We got called out to a sand and gravel pit to clear the piping on a Dredge pump. They suck the sand up in a pond and pump it up hill about 700' to a conveyor. Someone dropped the dredge hose too low and sucked too much sand and not enough water and plugged up the whole system. 

We came out and had to jet out about 400' of. 12" pipe with dry packed sand in it


----------



## Best Darn Sewer (Dec 23, 2012)

Damn, I love jetting sewer lines. Looks like a fun job. How long did it take and what nozzle, psi, and GPMs were you using?


----------



## AndersenPlumbing (Jan 23, 2010)

I used 2700 gallons of water 


I think it took me about 4 hours to do the job. 

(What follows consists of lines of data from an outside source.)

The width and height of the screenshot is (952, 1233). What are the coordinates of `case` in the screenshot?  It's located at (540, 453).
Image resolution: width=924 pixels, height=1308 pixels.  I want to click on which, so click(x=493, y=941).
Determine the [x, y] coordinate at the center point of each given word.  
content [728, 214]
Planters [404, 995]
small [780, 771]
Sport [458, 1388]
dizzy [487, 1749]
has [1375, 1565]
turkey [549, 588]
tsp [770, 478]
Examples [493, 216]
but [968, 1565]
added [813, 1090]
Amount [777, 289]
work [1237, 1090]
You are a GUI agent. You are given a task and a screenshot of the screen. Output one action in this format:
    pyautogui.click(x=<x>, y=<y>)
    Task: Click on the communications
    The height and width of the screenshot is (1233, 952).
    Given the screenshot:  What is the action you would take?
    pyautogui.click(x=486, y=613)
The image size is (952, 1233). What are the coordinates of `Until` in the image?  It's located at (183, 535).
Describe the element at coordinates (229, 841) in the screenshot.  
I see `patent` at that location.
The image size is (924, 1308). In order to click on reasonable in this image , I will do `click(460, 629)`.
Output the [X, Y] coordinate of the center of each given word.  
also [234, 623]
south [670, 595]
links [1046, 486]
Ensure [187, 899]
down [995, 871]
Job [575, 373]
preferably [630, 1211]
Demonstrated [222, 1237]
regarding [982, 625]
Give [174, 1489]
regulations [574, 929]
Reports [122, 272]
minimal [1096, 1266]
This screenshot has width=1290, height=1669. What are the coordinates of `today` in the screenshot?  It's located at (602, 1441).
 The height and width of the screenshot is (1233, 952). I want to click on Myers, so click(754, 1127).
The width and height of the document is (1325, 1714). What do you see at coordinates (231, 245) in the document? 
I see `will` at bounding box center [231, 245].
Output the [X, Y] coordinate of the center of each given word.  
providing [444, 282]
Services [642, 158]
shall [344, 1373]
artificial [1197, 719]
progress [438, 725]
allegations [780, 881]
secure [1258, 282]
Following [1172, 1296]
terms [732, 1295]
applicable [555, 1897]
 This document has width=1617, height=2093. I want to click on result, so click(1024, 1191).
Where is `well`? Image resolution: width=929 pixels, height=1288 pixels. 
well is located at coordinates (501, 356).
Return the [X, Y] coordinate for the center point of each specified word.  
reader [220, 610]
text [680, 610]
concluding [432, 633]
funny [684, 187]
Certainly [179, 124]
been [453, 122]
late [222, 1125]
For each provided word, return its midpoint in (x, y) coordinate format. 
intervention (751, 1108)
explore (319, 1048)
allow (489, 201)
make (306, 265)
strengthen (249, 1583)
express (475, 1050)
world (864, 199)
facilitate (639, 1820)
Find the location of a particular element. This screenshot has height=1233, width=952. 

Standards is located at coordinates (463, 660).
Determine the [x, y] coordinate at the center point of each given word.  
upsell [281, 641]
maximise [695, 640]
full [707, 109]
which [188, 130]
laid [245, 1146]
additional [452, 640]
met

My Harben flows 16gpm @ 4000 psi. 

I was using a warthog to clear it. It was the only nozzle that was effectively loosening up the sand ahead of the nozzle.


----------



## Best Darn Sewer (Dec 23, 2012)

AndersenPlumbing said:


> I used 2700 gallons of water
> 
> I think it took me about 4 hours to do the job.
> 
> ...


Wow. Thank you. It seems that a lot of guys on here prefer the warthog nozzle for most jobs. Seems to be the most versatile and effective.


----------



## AndersenPlumbing (Jan 23, 2010)

It is my go to nozzle! I have 4-5 nozzles for the Harben and the warthog is usually the first to come out.


----------



## Unclog1776 (Feb 5, 2013)

Every Jetter operation should a warthog, a chain flail(root rat) a good penetrator and a monster flush. Anything beyond that is specific to the individual. Good work by the way. I hate sand, can tell by the pump noise that your jets are getting clogged, I keep a set of picks in the Jetter tool box

Sent from my iPhone using PlumbingZone


----------



## Cuda (Mar 16, 2009)

Look up flounder nozzle on google, it is heavy and stays at the bottom of the pipe, not good for breaking up the sand at first but it is good for getting flow once the line is opened up. Works on sand and mud and maybe grease?


----------



## Unclog1776 (Feb 5, 2013)

That's a bulky looking nozzle but I can see why it would work. I can remember working under my dad when our town was experiencing a giant boom in residential new construction, we would get 1-2 calls a week where the sewer was full of gravel, mostly about a week after the buyers had moved in lol. We could have worked the balls off a nozzle like that had we had one.

Sent from my iPhone using PlumbingZone


----------